Quem tem estria sabe bem como essas marcas são difíceis de tratar, ainda mais quando já estão brancas – o que significa que já cicatrizaram. As estrias são causadas por um estiramento na pele, provocando a destruição de suas fibras elásticas. Elas existem em duas formas: arroxeadas e brancas. As primeiras são recentes e mais fáceis de tratar, pois ainda não sofreram o processo completo de cicatrização. Quando esbranquiçadas, ficam muito mais difíceis de tratar, pois já perderam bastante colágeno e a atrofia das fibras é intensa.

Os tratamentos existentes para as estrias costumam envolver agulhas e também podem ser realizados com laser ablativos, o que os tornam doloridos. Uma ótima opção indolor acaba de chegar ao Kurma: New Skin – um método não invasivo e muito eficaz.

O que ele faz?

Segundo Sueli, o tratamento age na reconstrução das fibras elásticas, estimulando os fibroblastos, células responsáveis pela produção de colágeno.

Como?

Possui uma tecnologia baseada na cirurgia elétrica ou eletrocirurgia chamada de eletrocautério.
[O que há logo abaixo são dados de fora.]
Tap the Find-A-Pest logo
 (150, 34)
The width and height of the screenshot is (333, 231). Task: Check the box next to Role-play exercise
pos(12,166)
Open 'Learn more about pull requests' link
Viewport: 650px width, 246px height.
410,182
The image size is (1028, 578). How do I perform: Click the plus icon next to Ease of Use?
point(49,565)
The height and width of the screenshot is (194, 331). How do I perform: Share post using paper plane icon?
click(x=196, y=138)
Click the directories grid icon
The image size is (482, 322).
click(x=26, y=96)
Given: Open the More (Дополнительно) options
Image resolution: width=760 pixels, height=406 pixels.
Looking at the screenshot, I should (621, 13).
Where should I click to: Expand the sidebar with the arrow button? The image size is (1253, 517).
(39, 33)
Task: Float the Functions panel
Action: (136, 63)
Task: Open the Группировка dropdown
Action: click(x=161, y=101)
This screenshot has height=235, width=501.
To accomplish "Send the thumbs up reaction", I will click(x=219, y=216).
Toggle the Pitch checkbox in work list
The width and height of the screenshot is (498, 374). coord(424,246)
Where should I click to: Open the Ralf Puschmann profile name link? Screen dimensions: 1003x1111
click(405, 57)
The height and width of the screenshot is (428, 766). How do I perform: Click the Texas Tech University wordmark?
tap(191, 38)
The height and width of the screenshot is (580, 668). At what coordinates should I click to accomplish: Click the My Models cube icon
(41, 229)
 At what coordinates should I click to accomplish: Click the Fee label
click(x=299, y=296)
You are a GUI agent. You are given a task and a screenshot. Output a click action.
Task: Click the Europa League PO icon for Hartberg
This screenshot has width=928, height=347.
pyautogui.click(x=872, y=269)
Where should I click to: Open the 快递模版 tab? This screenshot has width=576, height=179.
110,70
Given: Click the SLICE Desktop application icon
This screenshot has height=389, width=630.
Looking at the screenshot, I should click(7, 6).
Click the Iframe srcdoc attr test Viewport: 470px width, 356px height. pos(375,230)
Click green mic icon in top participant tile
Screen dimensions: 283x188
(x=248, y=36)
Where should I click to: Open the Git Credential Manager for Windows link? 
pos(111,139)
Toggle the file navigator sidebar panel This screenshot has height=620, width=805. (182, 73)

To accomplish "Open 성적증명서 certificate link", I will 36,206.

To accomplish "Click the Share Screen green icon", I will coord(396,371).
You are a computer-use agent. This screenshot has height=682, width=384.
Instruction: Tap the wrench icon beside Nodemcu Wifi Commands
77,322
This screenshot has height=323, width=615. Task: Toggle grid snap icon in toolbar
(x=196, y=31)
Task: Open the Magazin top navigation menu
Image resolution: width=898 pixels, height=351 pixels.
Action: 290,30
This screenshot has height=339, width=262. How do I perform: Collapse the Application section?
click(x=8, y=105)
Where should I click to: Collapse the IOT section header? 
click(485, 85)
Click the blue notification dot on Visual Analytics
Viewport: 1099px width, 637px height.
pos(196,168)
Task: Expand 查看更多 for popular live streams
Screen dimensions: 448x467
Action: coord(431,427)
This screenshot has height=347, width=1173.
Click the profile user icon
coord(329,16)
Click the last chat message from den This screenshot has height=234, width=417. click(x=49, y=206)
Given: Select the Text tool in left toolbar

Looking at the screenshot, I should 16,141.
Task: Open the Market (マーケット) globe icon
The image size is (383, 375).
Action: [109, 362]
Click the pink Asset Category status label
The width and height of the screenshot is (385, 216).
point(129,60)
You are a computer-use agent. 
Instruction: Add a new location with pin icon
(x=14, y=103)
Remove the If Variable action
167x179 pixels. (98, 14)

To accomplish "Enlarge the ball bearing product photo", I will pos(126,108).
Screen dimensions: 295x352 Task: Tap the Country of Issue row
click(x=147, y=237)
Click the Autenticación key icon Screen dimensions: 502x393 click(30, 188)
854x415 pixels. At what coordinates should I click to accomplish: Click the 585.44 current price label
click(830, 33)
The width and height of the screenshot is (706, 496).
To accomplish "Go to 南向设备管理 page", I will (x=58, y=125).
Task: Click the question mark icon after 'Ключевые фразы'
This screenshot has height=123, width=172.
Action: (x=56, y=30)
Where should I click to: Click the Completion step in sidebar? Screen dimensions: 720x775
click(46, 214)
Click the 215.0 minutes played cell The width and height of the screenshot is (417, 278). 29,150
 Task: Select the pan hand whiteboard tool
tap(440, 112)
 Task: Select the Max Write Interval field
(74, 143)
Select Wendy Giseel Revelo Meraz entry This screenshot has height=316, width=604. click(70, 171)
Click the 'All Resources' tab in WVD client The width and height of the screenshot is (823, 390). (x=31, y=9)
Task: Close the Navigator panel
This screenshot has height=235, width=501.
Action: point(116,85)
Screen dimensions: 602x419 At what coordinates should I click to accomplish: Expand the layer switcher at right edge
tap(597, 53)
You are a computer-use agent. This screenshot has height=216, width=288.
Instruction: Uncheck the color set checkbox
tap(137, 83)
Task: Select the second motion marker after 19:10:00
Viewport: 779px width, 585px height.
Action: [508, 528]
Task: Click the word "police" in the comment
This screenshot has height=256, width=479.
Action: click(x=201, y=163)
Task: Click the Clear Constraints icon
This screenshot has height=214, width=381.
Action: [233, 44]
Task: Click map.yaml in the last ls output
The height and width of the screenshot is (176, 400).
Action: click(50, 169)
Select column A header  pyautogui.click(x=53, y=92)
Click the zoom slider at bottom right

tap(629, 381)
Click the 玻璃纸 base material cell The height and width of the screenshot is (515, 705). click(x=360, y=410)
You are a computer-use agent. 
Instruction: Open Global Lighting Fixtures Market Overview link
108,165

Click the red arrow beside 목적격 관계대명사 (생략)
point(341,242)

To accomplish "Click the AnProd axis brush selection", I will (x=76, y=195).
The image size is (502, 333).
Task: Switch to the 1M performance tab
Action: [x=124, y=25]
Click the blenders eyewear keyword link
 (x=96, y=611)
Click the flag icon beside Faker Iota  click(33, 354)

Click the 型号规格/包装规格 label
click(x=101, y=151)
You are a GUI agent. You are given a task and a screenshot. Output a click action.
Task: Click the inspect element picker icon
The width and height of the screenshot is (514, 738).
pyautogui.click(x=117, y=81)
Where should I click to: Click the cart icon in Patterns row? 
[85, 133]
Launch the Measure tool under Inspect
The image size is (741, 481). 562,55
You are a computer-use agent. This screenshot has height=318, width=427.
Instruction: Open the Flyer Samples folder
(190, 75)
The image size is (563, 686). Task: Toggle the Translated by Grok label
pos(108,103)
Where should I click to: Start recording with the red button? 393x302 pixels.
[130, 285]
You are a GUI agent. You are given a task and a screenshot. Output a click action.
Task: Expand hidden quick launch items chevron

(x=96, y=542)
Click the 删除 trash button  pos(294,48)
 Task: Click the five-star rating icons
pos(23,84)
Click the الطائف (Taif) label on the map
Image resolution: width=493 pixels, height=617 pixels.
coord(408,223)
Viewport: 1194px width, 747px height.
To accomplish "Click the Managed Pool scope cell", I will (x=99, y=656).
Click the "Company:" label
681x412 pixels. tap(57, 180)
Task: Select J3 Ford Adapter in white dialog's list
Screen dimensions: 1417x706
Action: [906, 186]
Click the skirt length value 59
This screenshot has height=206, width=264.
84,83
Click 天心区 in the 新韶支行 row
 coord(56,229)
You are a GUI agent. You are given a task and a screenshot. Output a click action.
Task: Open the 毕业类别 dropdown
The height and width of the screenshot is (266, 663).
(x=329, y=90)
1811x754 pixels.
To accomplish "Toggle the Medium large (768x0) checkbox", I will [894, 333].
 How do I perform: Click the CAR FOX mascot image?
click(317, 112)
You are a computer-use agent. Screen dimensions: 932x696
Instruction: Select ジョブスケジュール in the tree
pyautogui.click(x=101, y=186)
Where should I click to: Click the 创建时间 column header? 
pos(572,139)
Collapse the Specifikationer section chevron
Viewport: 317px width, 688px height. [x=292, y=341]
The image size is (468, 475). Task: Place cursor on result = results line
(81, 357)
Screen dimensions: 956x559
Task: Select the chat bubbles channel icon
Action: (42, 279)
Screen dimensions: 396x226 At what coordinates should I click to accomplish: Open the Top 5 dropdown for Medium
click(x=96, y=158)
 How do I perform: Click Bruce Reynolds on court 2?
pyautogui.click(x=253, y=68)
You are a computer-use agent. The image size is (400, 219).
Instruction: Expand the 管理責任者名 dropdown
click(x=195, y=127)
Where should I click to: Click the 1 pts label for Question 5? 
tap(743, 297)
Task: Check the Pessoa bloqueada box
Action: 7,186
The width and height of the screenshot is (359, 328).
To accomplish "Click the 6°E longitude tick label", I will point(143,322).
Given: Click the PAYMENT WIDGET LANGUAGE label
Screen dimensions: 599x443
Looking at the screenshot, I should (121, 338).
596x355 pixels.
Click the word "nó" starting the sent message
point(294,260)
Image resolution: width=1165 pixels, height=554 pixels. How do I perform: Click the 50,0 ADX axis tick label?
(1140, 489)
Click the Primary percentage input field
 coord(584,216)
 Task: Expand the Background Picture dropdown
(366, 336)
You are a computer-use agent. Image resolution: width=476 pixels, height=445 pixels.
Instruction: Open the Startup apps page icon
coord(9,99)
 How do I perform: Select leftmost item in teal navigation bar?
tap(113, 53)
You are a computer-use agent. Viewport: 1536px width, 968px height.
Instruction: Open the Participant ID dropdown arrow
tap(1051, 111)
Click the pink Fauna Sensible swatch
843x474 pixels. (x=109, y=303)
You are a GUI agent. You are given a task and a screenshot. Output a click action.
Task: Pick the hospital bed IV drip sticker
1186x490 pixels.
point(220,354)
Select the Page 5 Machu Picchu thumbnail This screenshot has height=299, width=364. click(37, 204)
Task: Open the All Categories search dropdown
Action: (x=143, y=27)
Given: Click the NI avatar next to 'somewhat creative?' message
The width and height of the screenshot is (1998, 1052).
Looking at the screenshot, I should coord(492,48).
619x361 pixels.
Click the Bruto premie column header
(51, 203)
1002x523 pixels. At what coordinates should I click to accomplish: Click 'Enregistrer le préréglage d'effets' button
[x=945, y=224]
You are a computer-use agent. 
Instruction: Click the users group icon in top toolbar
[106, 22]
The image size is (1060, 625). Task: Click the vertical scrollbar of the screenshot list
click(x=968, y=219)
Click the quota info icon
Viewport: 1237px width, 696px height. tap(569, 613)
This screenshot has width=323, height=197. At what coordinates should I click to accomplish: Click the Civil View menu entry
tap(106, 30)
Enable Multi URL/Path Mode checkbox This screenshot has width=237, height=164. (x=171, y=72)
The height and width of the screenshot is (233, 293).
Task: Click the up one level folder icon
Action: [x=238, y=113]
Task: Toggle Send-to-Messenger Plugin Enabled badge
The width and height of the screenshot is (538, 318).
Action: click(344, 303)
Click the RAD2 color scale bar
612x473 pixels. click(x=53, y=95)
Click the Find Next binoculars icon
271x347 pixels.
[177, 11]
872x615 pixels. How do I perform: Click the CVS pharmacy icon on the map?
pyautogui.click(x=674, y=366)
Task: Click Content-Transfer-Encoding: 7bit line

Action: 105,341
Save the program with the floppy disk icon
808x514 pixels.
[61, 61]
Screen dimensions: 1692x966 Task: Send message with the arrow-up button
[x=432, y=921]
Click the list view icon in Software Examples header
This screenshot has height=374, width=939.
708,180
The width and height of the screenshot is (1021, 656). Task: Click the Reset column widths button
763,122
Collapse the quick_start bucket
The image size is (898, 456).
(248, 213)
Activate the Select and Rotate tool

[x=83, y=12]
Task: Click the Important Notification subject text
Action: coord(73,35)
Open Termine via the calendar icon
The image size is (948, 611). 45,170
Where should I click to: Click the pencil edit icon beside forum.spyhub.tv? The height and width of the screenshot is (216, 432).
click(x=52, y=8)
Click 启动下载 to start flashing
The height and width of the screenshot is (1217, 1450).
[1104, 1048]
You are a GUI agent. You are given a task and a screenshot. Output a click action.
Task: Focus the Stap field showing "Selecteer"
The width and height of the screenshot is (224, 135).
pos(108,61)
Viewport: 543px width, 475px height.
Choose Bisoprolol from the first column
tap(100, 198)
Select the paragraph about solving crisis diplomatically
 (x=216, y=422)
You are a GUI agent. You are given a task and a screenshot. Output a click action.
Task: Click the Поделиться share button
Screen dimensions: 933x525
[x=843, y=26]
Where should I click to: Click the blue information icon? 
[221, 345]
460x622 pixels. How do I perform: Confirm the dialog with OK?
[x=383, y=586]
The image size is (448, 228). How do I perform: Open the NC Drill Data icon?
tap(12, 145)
Através da descarga de energia elétrica controlada, causa um processo inflamatório na estria, agindo na regeneração da pele. É uma tecnologia amplamente utilizada nas cirurgias modernas que age de forma profunda, porém indolor, e sem deixar hematomas na área..

Combinado a esse processo, é realizada a fototerapia – tratamento que utiliza uma luz especial para bioestimular à pele. Nesse caso, utiliza uma luz de comprimento de onda em 660 nm (vermelho) que acelera o processo cicatricial, reestruturando as fibras de colágeno na pele.

A sessão dura 1h e o número necessário varia de acordo com a resposta de cada cliente. A média é de 3 a 5 sessões, realizadas a cada 20 dias.